Quelques mois après avoir enchanté la Megadrive, Aladdin se décide à faire un petit détour en tapis volant sur la console de salon 8 bits de Sega, j'ai nommé la Master System. Développé par Sims et édité par Sega lui-même, le titre nous propose de revivre une nouvelle fois les aventures du voleur d'Agrabah. Mais cette adaptation est-elle à la hauteur de son homologue 16 bits ?

Le jeu reprend très fidèlement le scénario du film des studios Disney : on incarne donc Aladdin, lequel est un voleur qui doit sans cesse user de sa ruse et de sa malice pour échapper à la vigilance des gardes d'Agrabah. Lors de ses aventures, le jeune homme fera la connaissance d'une belle demoiselle qui n'est autre que la délicieuse princesse Jasmine, et il sera également en possession d'une lampe magique à l'intérieur de laquelle sommeille depuis des millénaires un génie pour le moins cocasse. Le problème, c'est que la lampe en question (qui donne à son propriétaire la possibilité de faire exaucer trois vœux) est également convoitée par le grand vizir Jafar (le méchant de l'histoire), lequel compte l'utiliser pour réaliser son rêve le plus fou : devenir un jour sultan.

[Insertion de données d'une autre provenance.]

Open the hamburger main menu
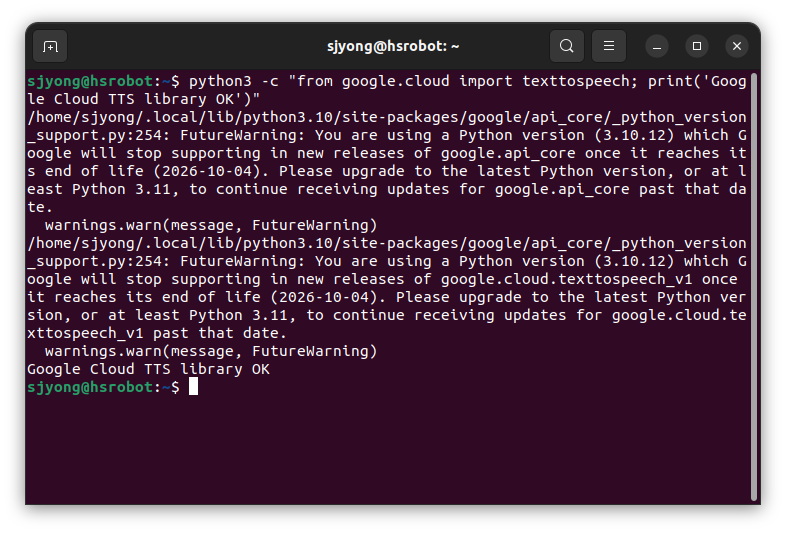The image size is (786, 533). pyautogui.click(x=609, y=46)
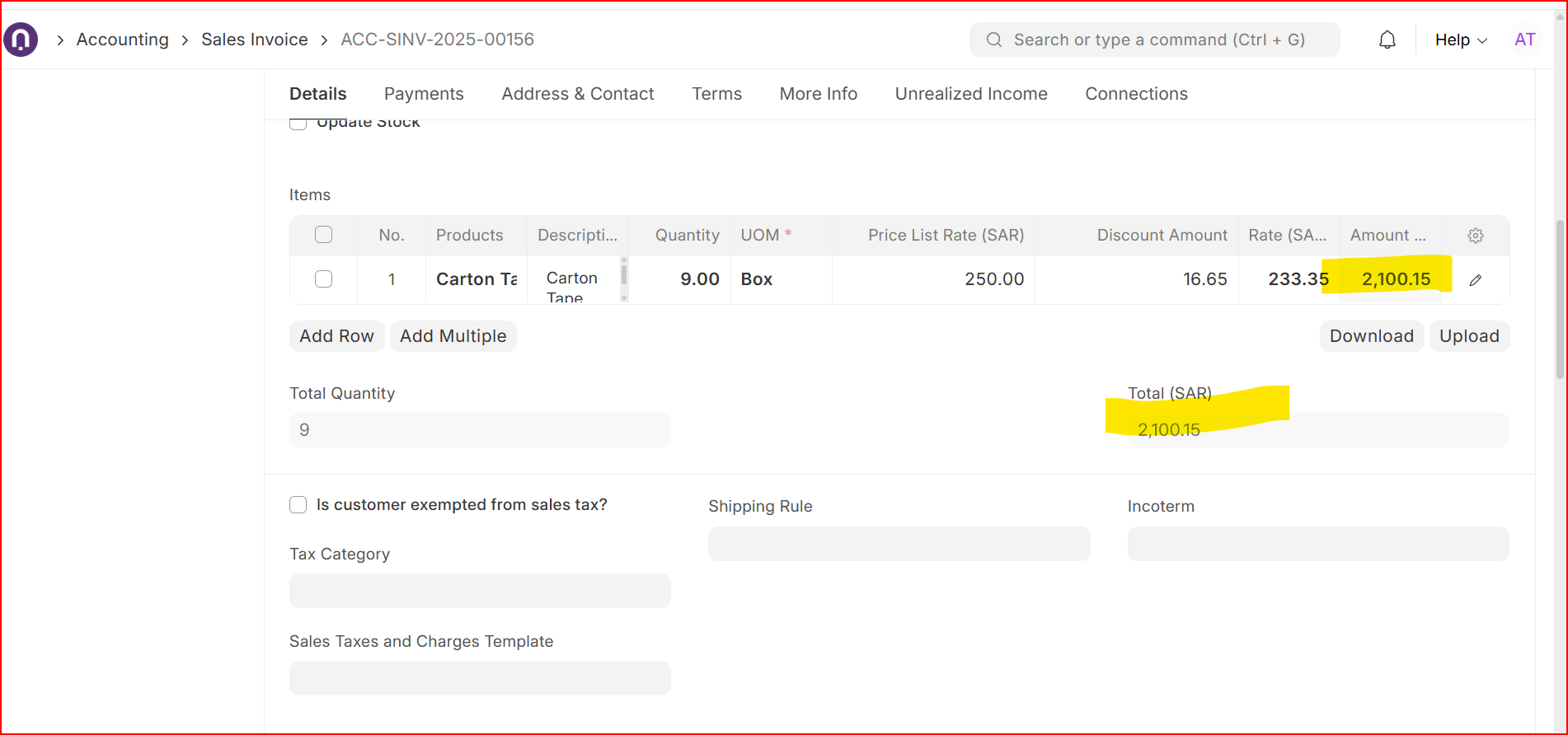Expand the Help dropdown menu
The height and width of the screenshot is (735, 1568).
click(x=1460, y=40)
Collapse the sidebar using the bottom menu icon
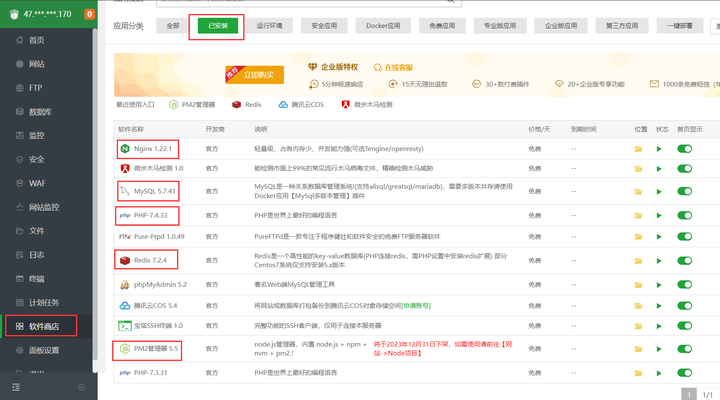 15,386
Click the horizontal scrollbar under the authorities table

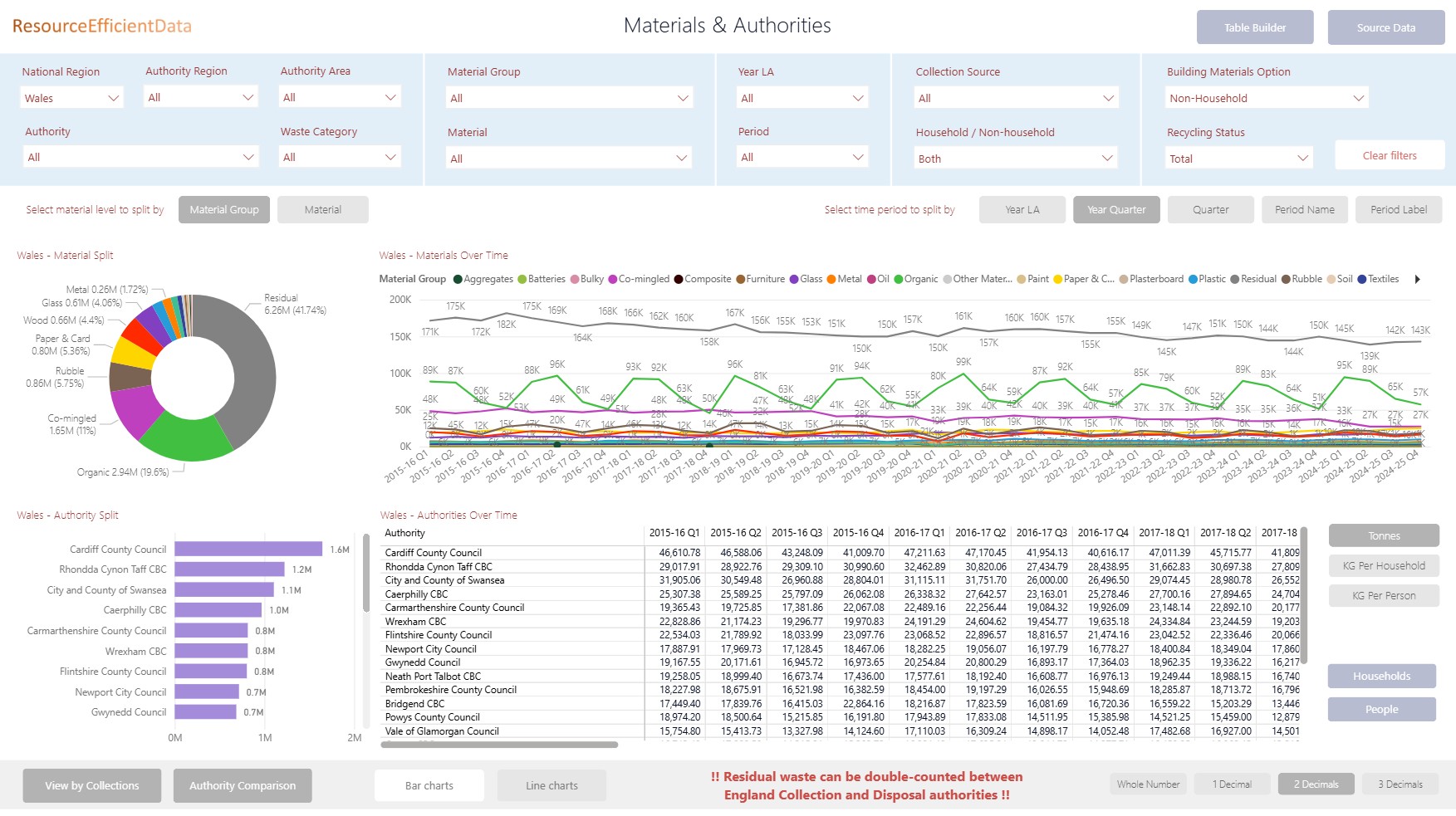click(x=499, y=745)
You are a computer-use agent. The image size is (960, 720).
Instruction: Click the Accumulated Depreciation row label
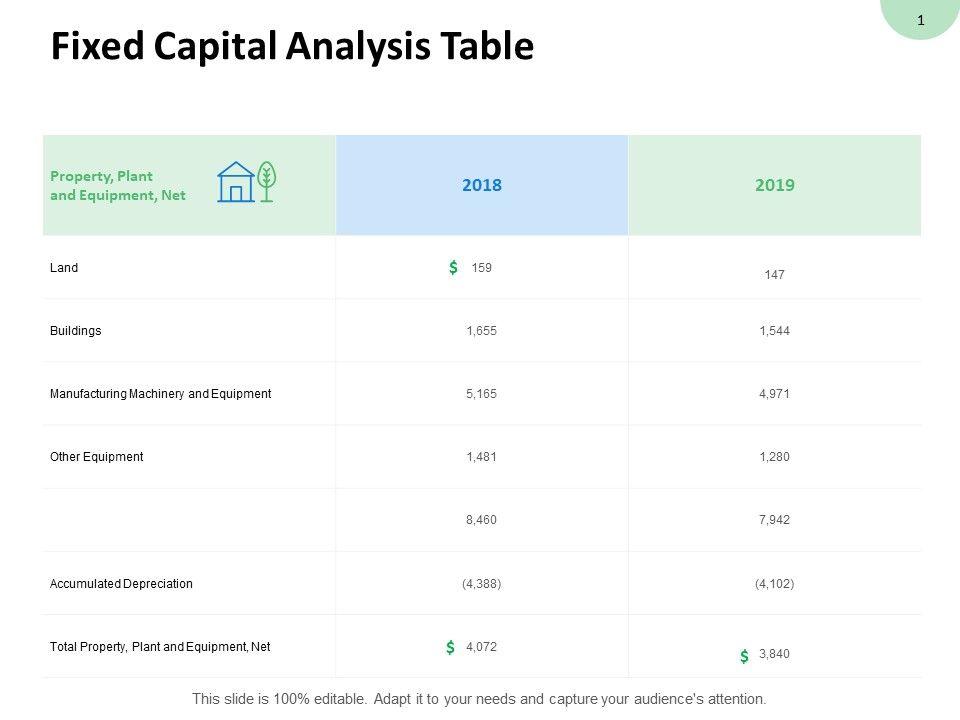[121, 583]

Bref, cet Aladdin Master System manque cruellement de challenge, et c'est vraiment dommage car le titre est techniquement l'un des plus aboutis de la machine. On le terminera donc au moins une fois pour contempler la performance graphique, et puis on le rangera sagement dans l'étagère.
- Graphismes18/20
C'est superbe. Pour une console 8 bits, les graphismes sont remarquablement fins, et surtout très colorés. De plus, on reconnaît facilement tous les décors du film, qui sont incroyablement bien retranscrits. Et que dire de l'animation, qui est sans doute l'une des plus belles jamais vue sur Master System ? Bref, les développeurs ont, d'un point de vue technique, fait un excellent travail.
- Jouabilité17/20
Le voleur d'Agrabah se manie sans aucune difficulté, et on saute sans problème de plate-forme en plate-forme. Seuls les bonds après une course demandent un petit temps d'adaptation. Mais une fois maîtrisés, ils se révèlent eux aussi très précis.
- Durée de vie4/20
C'est catastrophique. Non seulement le jeu est affreusement court mais il est en plus incroyablement facile et on le finit aisément lors de sa première partie, d'autant plus que les continus sont infinis. Il aurait vraiment fallu que les développeurs rehaussent la difficulté et rajoutent quelques stages, parce que là, franchement, ça fait cher la minute de jeu.
- Bande son15/20
La 8 bits de Sega n'a jamais été réputée pour la qualité de son processeur sonore, mais il faut bien reconnaître que l'environnement musical du jeu s'en tire avec les honneurs. On reconnaît aisément certains des thèmes principaux du film ("Je vole", "Ce rêve bleu") et les autres musiques concoctées spécialement pour l'occasion nous envoient directement au Moyen-Orient. Les bruitages sont tout à fait satisfaisants.
- Scénario15/20
Le soft reprend fort logiquement la trame du long-métrage : on incarne donc Aladdin, lequel va vivre de palpitantes aventures, avec en toile de fond une belle complicité avec le génie de la lampe et une histoire amoureuse avec la princesse Jasmine. Les niveaux du jeu sont entrecoupés de petites cut-scenes qui permettront à ceux qui n'ont pas vu le film de comprendre toute l'histoire.
De prime abord, cette version d'Aladdin sur 8 bits a tout du hit en puissance : les graphismes et l'animation sont sublimes, la maniabilité est excellente et même les musiques sont réussies. Malheureusement, ce très flatteur bilan technique est ruiné par une durée de vie scandaleuse, même pour l'époque : il n'y a en effet que neuf minuscules niveaux, que l'on mettra à peine une petite demi-heure à terminer. En outre, le jeu est dans l'ensemble d'une facilité déconcertante et n'offre absolument aucune résistance. Quel dommage, car si le titre avait eu plus de challenge et plus de stages, il aurait pu sans aucun mal se hisser parmi les meilleurs jeux de plates-formes de la Master System.